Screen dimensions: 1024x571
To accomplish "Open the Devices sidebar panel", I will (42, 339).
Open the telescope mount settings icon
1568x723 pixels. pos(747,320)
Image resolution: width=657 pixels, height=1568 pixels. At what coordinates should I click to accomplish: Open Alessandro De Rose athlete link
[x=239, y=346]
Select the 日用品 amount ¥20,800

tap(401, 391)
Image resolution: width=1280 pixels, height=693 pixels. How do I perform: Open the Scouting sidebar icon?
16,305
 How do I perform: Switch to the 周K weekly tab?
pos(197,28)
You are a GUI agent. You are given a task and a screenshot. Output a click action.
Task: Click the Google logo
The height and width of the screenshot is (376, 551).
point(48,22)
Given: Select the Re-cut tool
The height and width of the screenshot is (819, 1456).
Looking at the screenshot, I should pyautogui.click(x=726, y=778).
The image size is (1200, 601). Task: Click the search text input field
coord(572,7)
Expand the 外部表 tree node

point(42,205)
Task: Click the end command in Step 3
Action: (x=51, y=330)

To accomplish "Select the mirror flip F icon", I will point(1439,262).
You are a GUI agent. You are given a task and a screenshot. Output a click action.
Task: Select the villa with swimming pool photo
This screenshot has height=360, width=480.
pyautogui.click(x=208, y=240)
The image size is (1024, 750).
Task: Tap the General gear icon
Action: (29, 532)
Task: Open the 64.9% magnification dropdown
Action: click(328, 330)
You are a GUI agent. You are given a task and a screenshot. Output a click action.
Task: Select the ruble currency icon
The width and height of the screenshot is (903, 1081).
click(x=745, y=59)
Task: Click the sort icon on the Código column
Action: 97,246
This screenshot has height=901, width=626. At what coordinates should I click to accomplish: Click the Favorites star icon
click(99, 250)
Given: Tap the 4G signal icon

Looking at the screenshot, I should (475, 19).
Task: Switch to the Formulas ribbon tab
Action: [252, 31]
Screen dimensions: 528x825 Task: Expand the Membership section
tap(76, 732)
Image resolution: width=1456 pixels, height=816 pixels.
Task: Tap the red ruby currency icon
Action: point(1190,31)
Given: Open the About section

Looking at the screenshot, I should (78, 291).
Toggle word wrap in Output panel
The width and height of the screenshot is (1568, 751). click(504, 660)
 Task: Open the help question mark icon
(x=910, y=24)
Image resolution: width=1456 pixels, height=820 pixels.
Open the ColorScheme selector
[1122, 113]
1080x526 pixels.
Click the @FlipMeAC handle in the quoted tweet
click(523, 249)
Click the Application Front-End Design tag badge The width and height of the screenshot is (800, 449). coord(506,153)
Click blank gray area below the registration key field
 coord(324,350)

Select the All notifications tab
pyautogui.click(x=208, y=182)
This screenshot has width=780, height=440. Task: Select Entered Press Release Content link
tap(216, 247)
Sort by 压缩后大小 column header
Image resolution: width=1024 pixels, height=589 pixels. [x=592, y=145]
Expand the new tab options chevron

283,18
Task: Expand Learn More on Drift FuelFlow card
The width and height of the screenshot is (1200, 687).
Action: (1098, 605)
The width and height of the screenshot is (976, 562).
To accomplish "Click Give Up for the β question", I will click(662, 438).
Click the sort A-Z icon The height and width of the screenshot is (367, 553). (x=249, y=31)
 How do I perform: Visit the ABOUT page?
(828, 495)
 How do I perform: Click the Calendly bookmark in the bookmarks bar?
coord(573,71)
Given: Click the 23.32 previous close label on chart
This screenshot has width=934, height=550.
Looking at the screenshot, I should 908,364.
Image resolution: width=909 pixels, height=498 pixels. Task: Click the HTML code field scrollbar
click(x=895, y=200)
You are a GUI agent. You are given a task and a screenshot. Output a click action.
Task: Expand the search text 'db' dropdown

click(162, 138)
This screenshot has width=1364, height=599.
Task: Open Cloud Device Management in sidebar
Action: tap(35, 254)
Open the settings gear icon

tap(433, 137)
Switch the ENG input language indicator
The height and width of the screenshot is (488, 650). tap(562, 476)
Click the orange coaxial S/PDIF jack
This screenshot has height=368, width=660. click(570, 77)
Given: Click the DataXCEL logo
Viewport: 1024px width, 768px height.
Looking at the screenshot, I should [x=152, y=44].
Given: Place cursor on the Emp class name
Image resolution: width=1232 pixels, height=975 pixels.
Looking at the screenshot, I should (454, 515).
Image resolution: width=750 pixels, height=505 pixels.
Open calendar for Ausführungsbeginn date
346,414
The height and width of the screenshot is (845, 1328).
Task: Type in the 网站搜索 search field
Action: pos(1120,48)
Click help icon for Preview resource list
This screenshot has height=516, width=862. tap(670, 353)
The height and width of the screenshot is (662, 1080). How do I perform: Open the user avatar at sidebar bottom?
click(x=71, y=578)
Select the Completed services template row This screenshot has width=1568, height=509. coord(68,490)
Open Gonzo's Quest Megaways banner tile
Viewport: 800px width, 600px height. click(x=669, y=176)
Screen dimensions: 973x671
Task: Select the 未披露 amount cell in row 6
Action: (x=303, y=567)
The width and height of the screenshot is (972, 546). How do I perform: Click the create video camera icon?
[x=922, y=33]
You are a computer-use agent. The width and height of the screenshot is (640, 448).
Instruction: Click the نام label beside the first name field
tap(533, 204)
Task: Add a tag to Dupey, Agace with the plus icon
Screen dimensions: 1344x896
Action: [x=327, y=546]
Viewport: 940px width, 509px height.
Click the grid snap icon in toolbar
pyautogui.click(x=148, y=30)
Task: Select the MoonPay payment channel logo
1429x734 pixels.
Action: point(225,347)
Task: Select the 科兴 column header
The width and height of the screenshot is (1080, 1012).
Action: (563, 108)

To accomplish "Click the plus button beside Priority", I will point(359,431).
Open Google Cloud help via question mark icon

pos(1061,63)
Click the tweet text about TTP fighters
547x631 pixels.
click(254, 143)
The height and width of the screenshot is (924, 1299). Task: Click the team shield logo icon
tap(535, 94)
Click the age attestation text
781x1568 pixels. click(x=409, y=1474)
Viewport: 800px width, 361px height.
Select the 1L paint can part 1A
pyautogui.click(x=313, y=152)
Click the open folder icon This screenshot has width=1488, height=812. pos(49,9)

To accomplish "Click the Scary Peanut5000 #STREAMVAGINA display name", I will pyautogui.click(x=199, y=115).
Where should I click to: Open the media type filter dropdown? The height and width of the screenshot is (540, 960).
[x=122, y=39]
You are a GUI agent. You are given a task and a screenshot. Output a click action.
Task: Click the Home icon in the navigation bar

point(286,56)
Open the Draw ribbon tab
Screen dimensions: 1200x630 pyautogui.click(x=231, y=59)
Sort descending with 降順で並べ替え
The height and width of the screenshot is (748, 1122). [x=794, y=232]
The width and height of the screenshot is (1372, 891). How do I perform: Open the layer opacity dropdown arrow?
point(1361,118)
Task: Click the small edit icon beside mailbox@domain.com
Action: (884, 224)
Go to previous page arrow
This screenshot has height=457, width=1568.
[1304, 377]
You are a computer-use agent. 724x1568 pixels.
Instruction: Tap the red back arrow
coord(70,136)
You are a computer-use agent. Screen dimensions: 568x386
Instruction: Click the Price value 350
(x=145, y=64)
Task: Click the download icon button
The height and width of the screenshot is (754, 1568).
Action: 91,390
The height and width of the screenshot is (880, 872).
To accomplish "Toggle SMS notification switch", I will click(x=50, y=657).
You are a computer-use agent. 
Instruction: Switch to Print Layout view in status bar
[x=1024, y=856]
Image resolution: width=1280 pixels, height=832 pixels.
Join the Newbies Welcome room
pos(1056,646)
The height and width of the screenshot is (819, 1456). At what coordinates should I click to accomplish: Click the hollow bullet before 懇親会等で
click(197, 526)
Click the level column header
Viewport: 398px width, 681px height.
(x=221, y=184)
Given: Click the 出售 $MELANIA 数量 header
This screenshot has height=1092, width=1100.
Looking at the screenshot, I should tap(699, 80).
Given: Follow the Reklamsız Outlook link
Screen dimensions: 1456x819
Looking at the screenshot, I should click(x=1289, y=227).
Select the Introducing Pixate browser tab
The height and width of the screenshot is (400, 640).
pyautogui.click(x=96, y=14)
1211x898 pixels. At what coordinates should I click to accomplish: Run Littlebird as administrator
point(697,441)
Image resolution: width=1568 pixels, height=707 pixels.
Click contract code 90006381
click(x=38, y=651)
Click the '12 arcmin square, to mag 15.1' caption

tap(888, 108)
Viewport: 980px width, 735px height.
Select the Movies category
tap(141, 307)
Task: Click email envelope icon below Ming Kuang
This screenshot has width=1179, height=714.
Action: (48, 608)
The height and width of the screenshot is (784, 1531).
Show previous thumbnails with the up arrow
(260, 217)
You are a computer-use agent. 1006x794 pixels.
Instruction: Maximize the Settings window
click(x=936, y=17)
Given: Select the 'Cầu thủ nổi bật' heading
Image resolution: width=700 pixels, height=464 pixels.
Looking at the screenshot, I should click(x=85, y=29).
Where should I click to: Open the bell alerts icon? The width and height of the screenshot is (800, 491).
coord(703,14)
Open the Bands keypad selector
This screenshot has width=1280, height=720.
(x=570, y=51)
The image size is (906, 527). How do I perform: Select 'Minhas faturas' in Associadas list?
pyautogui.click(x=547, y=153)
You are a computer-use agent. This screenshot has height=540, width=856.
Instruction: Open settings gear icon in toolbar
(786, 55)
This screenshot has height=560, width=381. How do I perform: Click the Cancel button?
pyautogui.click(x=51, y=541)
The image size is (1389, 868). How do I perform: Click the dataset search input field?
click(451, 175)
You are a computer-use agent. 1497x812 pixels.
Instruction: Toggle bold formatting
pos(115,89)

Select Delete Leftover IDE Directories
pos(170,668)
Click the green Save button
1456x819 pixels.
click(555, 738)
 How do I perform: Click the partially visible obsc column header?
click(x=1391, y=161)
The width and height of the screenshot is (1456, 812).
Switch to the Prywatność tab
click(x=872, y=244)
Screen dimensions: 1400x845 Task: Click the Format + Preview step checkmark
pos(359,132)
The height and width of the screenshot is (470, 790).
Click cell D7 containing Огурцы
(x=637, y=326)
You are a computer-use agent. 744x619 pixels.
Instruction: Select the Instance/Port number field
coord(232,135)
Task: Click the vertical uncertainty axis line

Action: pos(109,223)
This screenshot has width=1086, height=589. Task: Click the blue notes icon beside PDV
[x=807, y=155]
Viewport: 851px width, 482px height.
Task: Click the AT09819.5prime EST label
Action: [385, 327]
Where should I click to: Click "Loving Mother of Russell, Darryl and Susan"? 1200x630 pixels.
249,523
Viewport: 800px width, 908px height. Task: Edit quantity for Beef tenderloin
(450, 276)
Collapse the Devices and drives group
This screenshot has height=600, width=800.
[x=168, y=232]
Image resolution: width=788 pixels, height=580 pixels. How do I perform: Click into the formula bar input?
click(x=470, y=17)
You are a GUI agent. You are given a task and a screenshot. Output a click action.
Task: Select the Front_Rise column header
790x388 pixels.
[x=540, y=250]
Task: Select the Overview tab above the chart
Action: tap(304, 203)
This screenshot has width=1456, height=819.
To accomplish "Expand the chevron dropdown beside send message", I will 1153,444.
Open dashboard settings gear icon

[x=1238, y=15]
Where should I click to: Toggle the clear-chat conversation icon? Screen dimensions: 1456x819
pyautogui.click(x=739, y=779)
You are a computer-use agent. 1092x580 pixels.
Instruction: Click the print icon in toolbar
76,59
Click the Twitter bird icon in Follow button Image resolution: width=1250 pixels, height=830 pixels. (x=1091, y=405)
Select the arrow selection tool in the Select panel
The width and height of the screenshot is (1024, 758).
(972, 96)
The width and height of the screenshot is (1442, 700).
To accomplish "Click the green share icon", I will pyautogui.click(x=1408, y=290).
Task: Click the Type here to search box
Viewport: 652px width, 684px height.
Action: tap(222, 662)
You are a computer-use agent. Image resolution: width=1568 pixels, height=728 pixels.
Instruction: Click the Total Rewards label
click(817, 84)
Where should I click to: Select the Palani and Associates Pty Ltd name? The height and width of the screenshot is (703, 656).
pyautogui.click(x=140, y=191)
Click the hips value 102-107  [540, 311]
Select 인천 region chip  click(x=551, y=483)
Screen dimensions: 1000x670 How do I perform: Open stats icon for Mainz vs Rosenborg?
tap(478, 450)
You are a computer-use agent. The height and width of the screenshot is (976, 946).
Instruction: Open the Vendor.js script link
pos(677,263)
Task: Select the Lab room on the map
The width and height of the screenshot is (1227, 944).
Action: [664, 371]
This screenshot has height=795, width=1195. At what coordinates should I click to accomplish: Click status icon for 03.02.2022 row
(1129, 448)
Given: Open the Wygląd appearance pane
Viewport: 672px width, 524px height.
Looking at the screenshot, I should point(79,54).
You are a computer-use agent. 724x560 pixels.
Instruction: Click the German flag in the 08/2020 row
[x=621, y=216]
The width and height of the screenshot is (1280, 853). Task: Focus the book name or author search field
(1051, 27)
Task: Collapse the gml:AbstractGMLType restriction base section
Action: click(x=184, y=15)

###

WRITTEN EXERCISE -
Turn everything in the listing above, from its first line down to the line containing "should pyautogui.click(x=726, y=778).", into a numbered list with blank lines left out.

CORRECT ANSWER -
1. Screen dimensions: 1024x571
2. To accomplish "Open the Devices sidebar panel", I will (42, 339).
3. Open the telescope mount settings icon
4. 1568x723 pixels. pos(747,320)
5. Image resolution: width=657 pixels, height=1568 pixels. At what coordinates should I click to accomplish: Open Alessandro De Rose athlete link
6. [x=239, y=346]
7. Select the 日用品 amount ¥20,800
8. tap(401, 391)
9. Image resolution: width=1280 pixels, height=693 pixels. How do I perform: Open the Scouting sidebar icon?
10. 16,305
11.  How do I perform: Switch to the 周K weekly tab?
12. pos(197,28)
13. You are a GUI agent. You are given a task and a screenshot. Output a click action.
14. Task: Click the Google logo
15. The height and width of the screenshot is (376, 551).
16. point(48,22)
17. Given: Select the Re-cut tool
18. The height and width of the screenshot is (819, 1456).
19. Looking at the screenshot, I should pyautogui.click(x=726, y=778).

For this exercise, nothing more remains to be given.